Begin Passage shown

So if I understand correctly, you're only focused on deleting ledgers
related to a manged ledger through `trimConsumedLedgersInBackground()`
*only* - you're not modifying any other ledger deletion mechanism in
Managed Ledger right?

If I'm correct, your PIP must be amended:
1. You need to say that explicitly in your PIP. If you search "trim" in
your PIP you wouldn't find it.
2. PIP title is incorrect. Should be: "system-topic based ManagedLedger's
ledgers trimming"



> > If delete fails, that means the storage system occur some problems. I
> guess
> > > the storage system will recovery in 10 mins.
> > >
> > > In https://github.com/apache/pulsar/issues/16569, we define
> > > reconsumeLaterOfTopicTwoPhaseDeletionInSeconds in the
> ServiceConfiguration,
> > > it's configurable.
> > > private int reconsumeLaterOfTopicTwoPhaseDeletionInSeconds = 600;
> >
> >
> > We need some experienced people here to contribute their opinion. Default
> > 10min might be too much. I recommend you ask Penghui.
> Fine.

End Passage shown

Tasks and exercises:
A. In the ledger-trimming thread, what default value is assigned to reconsumeLaterOfTopicTwoPhaseDeletionInSeconds?
B. Edit the ledger-trimming thread: begin at the words "2. PIP title", stop after "in 10 mins.", and replace "storage system" with "storage layer".
C. Do these statements agree with the ledger-trimming thread? (i) The PIP title is correct as it stands. (ii) The reviewer recommends consulting Penghui about the default. (iii) The deletion delay setting can be configured. Answer yes or no for each and quote the deciding words.
The data after this point has nothing to do with the ledger-trimming thread.

Begin Raw data

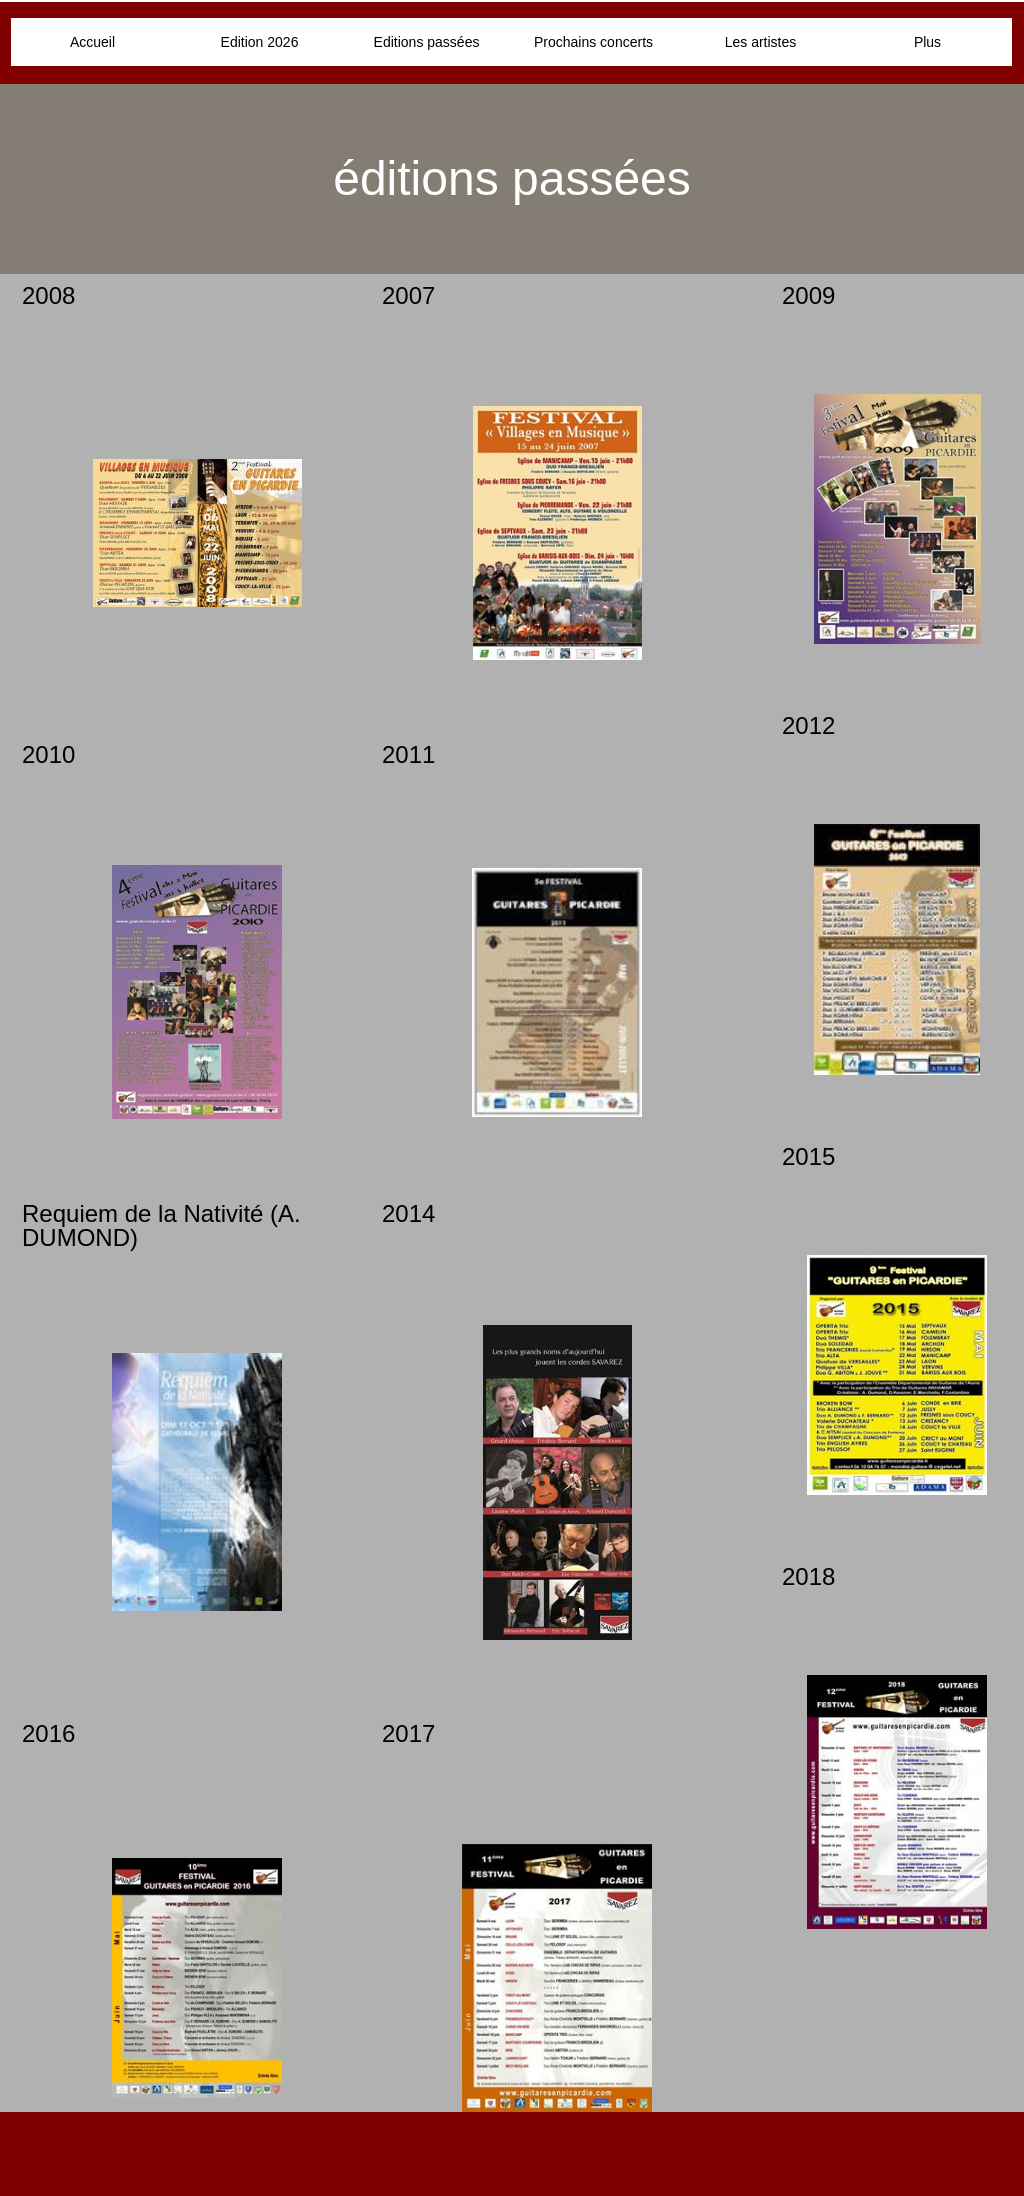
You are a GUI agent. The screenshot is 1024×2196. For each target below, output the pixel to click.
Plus (927, 42)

End Raw data

Task-by-task results:
A. 600

B.
2. PIP title is incorrect. Should be: "system-topic based ManagedLedger's
ledgers trimming"



> > If delete fails, that means the storage layer occur some problems. I
> guess
> > > the storage layer will recovery in 10 mins.

C.
(i) No: "PIP title is incorrect."
(ii) Yes: "I recommend you ask Penghui."
(iii) Yes: "it's configurable."